On Friday night my girlfriend and I took some MDMA. We were celebrating my newly extracted batch of DMT and decided to spend the night at home listening to music and taking flight. My first several trips were beautiful and colourful and stimulating like I had expected them to be, but I think I got careless and tempted fate.
On my last journey of the night, as the MDMA was wearing off I took several monster hits of dmt from my bong. Instead of the coloured geometric shapes and hyperspace environments that I came to expect, something totally new happened. This is a tough one to explain but I'll do my best.
The first thing I noticed was that the room remained the same, only I could not see the whole room. Each spot I would look at appeared to be a multiplication of itself as if I was looking through the eyes of a fly.
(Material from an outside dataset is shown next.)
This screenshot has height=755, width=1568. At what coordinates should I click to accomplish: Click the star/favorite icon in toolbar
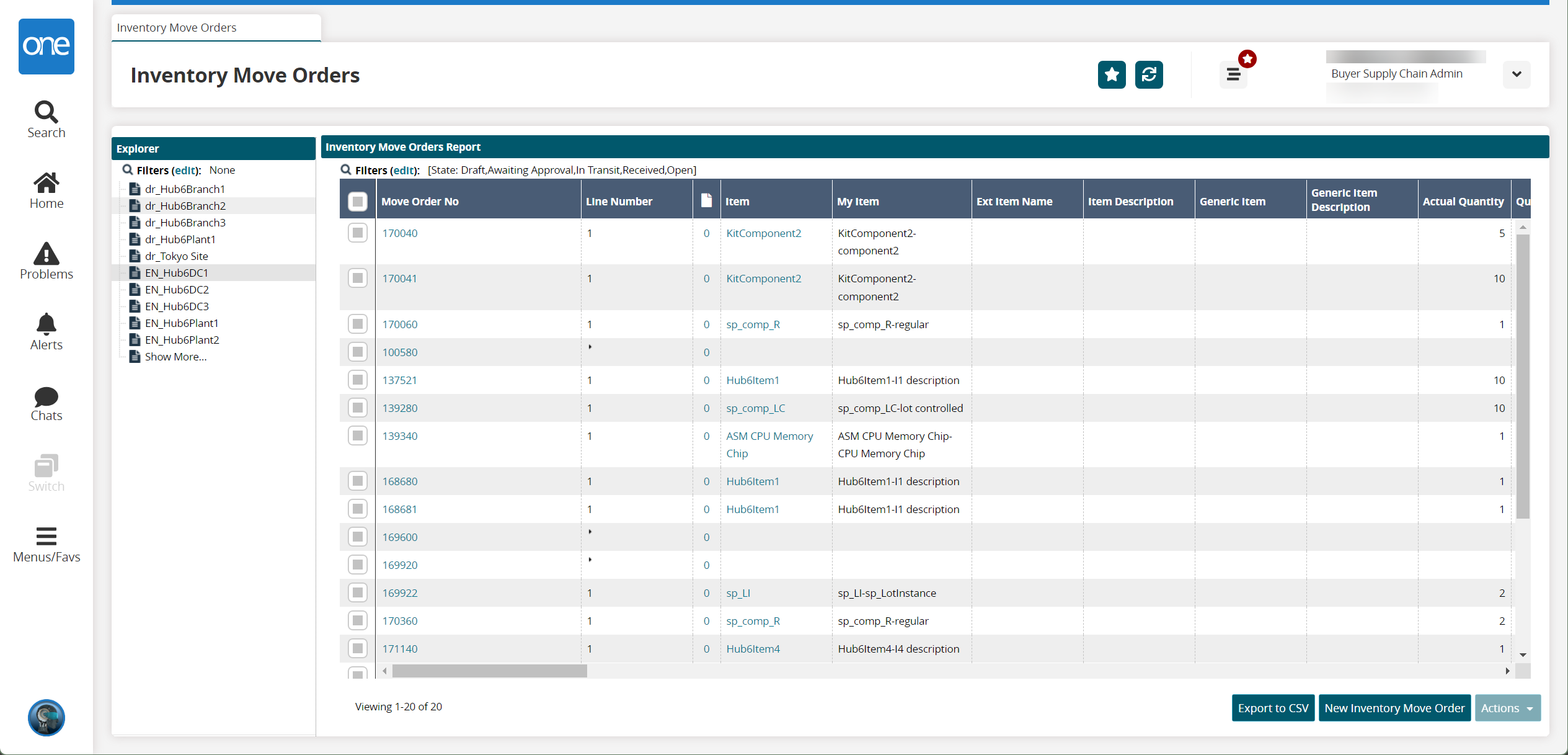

The image would rotate in a circular or triangular fashion but always to the left. I began to regress.
I was flooded with this overwhelming feeling of family like I was connected to my girlfriend and to my friend who sat on the other side of me. I was utterly confused. I kept hearing the phrase "we're all here!" "we're all here!" I later learned it was me who was saying it.
I looked to my right and Sara was wrapped in a blanket and looked like a small child and immediately I felt as though I was surrounded by small children. I could not see them but I could sense them. It was like we were one big first grade class trip to the other side. I began to lose myself to the unity I was feeling and I was convinced that everyone around had slipped into this demented reality and were all seeing and feeling the same thing I was. Whatever "I" there was left anyway.
Time started to disapear and I started to fear I would not come back. "Something's wrong" my friend would later tell me I said. Eventually reality started to come back and I slowly regained my individuality. It was the most confusing, amazing, terrifying dislocation of reality I have ever experienced. I've been thinking about it obsessively since. I havn't touched the spice again since though, I'm a little intimidated so I'm allowing myself a little time to pyschologically recover.
It was the strangest thing to ever happen to me.